🤖 AI Summary
Existing benchmarks for chart data extraction overlook the temporal structure inherent in time series, and conventional evaluation metrics are overly sensitive to minor temporal shifts, failing to reflect true model performance. To address this, this work introduces EpiCurveBench—a new benchmark comprising 1,000 real-world epidemic curve charts—and proposes EpiCurveSimilarity (ECS), a dynamic programming–based metric that tolerates local time offsets and missing segments while proportionally penalizing deviations. ECS substantially outperforms traditional metrics: it achieves a fivefold increase in sensitivity for distinguishing model performance and exhibits 1.5–3.6 times stronger correlation with downstream epidemiological estimation errors. Notably, state-of-the-art models attain only a 52.3% ECS score on this benchmark, underscoring both the task’s difficulty and the effectiveness of the proposed evaluation framework.
📝 Abstract
Chart-to-data extraction with vision-language models (VLMs) is increasingly evaluated on benchmarks that show diminishing headroom (frontier VLMs exceed 89% on ChartQA) and with metrics that treat extracted points as unordered key-value pairs, ignoring the temporal structure of time series and penalizing small alignment shifts as catastrophic failures.
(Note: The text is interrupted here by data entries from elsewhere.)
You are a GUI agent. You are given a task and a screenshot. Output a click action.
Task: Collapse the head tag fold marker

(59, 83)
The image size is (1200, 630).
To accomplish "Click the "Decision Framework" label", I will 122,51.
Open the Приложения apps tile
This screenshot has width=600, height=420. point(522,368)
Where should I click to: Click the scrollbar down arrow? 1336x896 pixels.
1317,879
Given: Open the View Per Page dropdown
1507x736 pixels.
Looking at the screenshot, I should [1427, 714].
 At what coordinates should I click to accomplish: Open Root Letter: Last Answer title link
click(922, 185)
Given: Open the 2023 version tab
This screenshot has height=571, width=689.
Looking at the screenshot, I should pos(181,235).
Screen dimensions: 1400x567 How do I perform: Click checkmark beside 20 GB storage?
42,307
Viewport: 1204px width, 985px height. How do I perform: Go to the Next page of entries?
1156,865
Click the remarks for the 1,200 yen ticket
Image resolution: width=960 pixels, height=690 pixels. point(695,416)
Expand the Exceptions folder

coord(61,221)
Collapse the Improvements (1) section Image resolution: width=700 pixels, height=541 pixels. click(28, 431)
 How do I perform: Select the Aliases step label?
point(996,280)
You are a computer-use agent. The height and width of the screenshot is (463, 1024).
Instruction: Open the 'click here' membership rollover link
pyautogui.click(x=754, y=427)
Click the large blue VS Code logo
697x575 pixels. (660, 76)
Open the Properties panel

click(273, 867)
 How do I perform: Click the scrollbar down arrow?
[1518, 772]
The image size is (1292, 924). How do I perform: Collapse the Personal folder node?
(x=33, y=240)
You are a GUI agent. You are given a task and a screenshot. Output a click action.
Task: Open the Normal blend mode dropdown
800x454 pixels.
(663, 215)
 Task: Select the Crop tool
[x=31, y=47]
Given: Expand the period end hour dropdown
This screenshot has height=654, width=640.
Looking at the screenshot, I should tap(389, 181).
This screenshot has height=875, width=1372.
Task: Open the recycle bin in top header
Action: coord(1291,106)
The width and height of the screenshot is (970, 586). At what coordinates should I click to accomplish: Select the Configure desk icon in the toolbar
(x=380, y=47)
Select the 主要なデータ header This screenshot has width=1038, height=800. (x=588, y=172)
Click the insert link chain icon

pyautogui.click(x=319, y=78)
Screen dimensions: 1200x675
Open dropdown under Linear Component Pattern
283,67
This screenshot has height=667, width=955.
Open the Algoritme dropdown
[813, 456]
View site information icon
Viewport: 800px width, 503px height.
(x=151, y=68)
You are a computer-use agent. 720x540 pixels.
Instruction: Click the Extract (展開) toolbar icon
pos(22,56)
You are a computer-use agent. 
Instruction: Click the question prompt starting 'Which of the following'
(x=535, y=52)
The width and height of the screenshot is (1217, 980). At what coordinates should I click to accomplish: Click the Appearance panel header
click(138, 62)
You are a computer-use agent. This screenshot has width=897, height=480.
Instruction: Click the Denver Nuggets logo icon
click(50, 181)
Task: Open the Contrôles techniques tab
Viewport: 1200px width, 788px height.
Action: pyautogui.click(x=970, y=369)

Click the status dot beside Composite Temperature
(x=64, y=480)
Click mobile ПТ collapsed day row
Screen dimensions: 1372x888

We address both gaps with EpiCurveBench, a benchmark of 1,000 real-world epidemic curve images curated from diverse public-health sources, and EpiCurveSimilarity (ECS), an evaluation metric that aligns predicted and ground-truth series via dynamic programming, tolerating local temporal shifts and gaps while penalizing them proportionally. Evaluating six methods--three frontier closed VLMs, one open VLM, and two specialized chart-extraction systems--we find the strongest model reaches only 52.3% ECS, and that ECS spreads the four general-purpose VLMs over a 25-point range where key-value metrics (RMS, SCRM) compress them into a 5-point band. We further validate ECS against four downstream epidemiological summary statistics, finding that higher ECS predicts smaller errors in total counts, peak timing, and peak magnitude, and higher growth-rate fidelity; across all four, ECS correlates 1.5--3.6 times more strongly than Dynamic Time Warping, which lacks a gap penalty and therefore cannot distinguish a truncated prediction from a temporally faithful one. EpiCurveBench targets a high-impact public-health application--unlocking decades of outbreak data trapped in published figures--but the benchmark and metric apply directly to any structured time-series chart-extraction setting.